=== Data supplied ===

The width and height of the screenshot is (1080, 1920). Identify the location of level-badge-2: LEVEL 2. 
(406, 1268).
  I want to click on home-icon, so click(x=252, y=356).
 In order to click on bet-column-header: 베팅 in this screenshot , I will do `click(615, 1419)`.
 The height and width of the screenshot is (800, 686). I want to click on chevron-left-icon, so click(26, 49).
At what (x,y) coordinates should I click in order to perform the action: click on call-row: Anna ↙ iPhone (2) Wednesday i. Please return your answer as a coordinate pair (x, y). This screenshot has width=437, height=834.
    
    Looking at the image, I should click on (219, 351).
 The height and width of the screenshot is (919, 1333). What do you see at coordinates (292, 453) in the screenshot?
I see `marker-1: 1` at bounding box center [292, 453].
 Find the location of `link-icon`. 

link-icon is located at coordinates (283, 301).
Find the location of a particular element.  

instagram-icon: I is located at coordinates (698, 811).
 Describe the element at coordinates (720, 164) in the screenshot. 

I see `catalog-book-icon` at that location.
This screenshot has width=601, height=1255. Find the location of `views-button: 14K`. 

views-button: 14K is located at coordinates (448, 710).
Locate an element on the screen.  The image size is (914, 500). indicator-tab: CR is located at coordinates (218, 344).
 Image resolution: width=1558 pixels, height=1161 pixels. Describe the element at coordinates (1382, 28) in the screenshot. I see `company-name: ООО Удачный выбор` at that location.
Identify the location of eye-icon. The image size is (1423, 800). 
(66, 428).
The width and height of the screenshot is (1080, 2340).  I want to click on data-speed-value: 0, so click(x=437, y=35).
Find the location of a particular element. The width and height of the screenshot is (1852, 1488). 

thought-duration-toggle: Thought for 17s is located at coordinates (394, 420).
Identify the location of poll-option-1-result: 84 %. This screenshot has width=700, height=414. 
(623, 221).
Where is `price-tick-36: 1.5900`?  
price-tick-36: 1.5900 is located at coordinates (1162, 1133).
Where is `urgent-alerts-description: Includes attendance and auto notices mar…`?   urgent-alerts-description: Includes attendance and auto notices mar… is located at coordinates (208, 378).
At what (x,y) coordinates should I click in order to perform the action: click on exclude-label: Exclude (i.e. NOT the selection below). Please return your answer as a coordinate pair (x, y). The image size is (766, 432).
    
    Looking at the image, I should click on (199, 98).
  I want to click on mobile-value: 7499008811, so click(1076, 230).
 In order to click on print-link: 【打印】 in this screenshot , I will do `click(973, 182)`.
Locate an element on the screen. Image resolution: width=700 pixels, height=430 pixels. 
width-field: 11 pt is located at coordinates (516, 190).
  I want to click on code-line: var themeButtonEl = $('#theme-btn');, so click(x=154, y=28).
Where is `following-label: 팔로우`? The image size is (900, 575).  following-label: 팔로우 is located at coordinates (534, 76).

===

Rewrite all of the records above, changing each occurrence of "Find the location of" to "Determine the position of" and keeping every other part identical.

Answer space:
The width and height of the screenshot is (1080, 1920). Identify the location of level-badge-2: LEVEL 2. 
(406, 1268).
  I want to click on home-icon, so click(x=252, y=356).
 In order to click on bet-column-header: 베팅 in this screenshot , I will do `click(615, 1419)`.
 The height and width of the screenshot is (800, 686). I want to click on chevron-left-icon, so click(26, 49).
At what (x,y) coordinates should I click in order to perform the action: click on call-row: Anna ↙ iPhone (2) Wednesday i. Please return your answer as a coordinate pair (x, y). This screenshot has width=437, height=834.
    
    Looking at the image, I should click on (219, 351).
 The height and width of the screenshot is (919, 1333). What do you see at coordinates (292, 453) in the screenshot?
I see `marker-1: 1` at bounding box center [292, 453].
 Determine the position of `link-icon`. 

link-icon is located at coordinates (283, 301).
Determine the position of a particular element.  

instagram-icon: I is located at coordinates (698, 811).
 Describe the element at coordinates (720, 164) in the screenshot. 

I see `catalog-book-icon` at that location.
This screenshot has width=601, height=1255. Determine the position of `views-button: 14K`. 

views-button: 14K is located at coordinates (448, 710).
Locate an element on the screen.  The image size is (914, 500). indicator-tab: CR is located at coordinates (218, 344).
 Image resolution: width=1558 pixels, height=1161 pixels. Describe the element at coordinates (1382, 28) in the screenshot. I see `company-name: ООО Удачный выбор` at that location.
Identify the location of eye-icon. The image size is (1423, 800). 
(66, 428).
The width and height of the screenshot is (1080, 2340).  I want to click on data-speed-value: 0, so click(x=437, y=35).
Determine the position of a particular element. The width and height of the screenshot is (1852, 1488). 

thought-duration-toggle: Thought for 17s is located at coordinates (394, 420).
Identify the location of poll-option-1-result: 84 %. This screenshot has width=700, height=414. 
(623, 221).
Where is `price-tick-36: 1.5900`?  
price-tick-36: 1.5900 is located at coordinates (1162, 1133).
Where is `urgent-alerts-description: Includes attendance and auto notices mar…`?   urgent-alerts-description: Includes attendance and auto notices mar… is located at coordinates (208, 378).
At what (x,y) coordinates should I click in order to perform the action: click on exclude-label: Exclude (i.e. NOT the selection below). Please return your answer as a coordinate pair (x, y). The image size is (766, 432).
    
    Looking at the image, I should click on (199, 98).
  I want to click on mobile-value: 7499008811, so click(1076, 230).
 In order to click on print-link: 【打印】 in this screenshot , I will do `click(973, 182)`.
Locate an element on the screen. Image resolution: width=700 pixels, height=430 pixels. 
width-field: 11 pt is located at coordinates (516, 190).
  I want to click on code-line: var themeButtonEl = $('#theme-btn');, so click(x=154, y=28).
Where is `following-label: 팔로우`? The image size is (900, 575).  following-label: 팔로우 is located at coordinates (534, 76).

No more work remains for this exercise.